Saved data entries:
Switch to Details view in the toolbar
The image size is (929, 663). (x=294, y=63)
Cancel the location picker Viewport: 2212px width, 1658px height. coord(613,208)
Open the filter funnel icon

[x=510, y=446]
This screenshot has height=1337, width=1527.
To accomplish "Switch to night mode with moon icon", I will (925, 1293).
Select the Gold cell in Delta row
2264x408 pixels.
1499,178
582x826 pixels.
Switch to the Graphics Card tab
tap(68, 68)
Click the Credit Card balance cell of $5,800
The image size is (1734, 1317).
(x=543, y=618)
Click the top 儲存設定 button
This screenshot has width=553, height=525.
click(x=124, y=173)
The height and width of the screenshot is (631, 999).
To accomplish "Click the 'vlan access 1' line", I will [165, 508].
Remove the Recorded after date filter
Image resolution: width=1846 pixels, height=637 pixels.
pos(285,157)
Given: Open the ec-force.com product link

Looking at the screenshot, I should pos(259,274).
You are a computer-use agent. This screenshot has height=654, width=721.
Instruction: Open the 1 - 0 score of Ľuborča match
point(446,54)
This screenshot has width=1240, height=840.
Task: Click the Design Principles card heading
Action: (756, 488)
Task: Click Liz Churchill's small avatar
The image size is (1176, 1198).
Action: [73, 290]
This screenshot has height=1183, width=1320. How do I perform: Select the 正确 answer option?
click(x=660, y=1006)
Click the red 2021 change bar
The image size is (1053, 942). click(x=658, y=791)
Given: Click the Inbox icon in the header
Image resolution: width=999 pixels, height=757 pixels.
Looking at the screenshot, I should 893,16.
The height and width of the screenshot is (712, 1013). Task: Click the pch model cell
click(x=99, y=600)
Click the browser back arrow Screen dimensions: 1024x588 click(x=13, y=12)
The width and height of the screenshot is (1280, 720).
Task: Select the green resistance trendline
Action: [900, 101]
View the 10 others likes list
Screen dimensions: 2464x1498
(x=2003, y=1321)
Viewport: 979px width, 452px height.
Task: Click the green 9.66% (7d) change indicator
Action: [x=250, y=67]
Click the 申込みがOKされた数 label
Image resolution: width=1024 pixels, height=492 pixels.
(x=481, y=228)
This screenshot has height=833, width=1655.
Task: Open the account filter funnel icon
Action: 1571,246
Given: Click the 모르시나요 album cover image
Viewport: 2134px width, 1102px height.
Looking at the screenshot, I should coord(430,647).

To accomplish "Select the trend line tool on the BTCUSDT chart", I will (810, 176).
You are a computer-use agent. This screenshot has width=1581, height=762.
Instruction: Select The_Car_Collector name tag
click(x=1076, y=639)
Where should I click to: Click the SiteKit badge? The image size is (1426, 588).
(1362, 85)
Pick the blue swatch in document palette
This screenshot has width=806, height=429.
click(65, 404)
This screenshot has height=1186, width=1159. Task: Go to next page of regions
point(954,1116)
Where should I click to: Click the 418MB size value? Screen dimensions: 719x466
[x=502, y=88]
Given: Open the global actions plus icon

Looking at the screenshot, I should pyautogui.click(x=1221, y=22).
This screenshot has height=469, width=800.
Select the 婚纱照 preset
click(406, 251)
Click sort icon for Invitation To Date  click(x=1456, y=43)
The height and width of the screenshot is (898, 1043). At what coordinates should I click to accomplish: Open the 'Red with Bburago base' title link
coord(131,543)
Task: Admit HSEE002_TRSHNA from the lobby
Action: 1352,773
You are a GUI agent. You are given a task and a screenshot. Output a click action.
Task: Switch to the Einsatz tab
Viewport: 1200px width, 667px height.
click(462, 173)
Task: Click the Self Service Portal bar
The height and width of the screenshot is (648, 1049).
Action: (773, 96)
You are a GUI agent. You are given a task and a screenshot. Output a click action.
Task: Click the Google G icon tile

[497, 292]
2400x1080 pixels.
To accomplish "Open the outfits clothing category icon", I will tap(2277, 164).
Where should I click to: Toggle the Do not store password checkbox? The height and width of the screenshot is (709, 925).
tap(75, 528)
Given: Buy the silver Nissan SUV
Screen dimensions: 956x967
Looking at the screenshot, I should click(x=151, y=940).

**Work to be completed**
The lines above starting at the one that contains "Task: Click Liz Churchill's small avatar" and ending at the one that contains "Given: Click the Inbox icon in the header" must be transcribed exactly, and no other lines may appear.

**Task result**
Task: Click Liz Churchill's small avatar
The image size is (1176, 1198).
Action: [73, 290]
This screenshot has height=1183, width=1320. How do I perform: Select the 正确 answer option?
click(x=660, y=1006)
Click the red 2021 change bar
The image size is (1053, 942). click(x=658, y=791)
Given: Click the Inbox icon in the header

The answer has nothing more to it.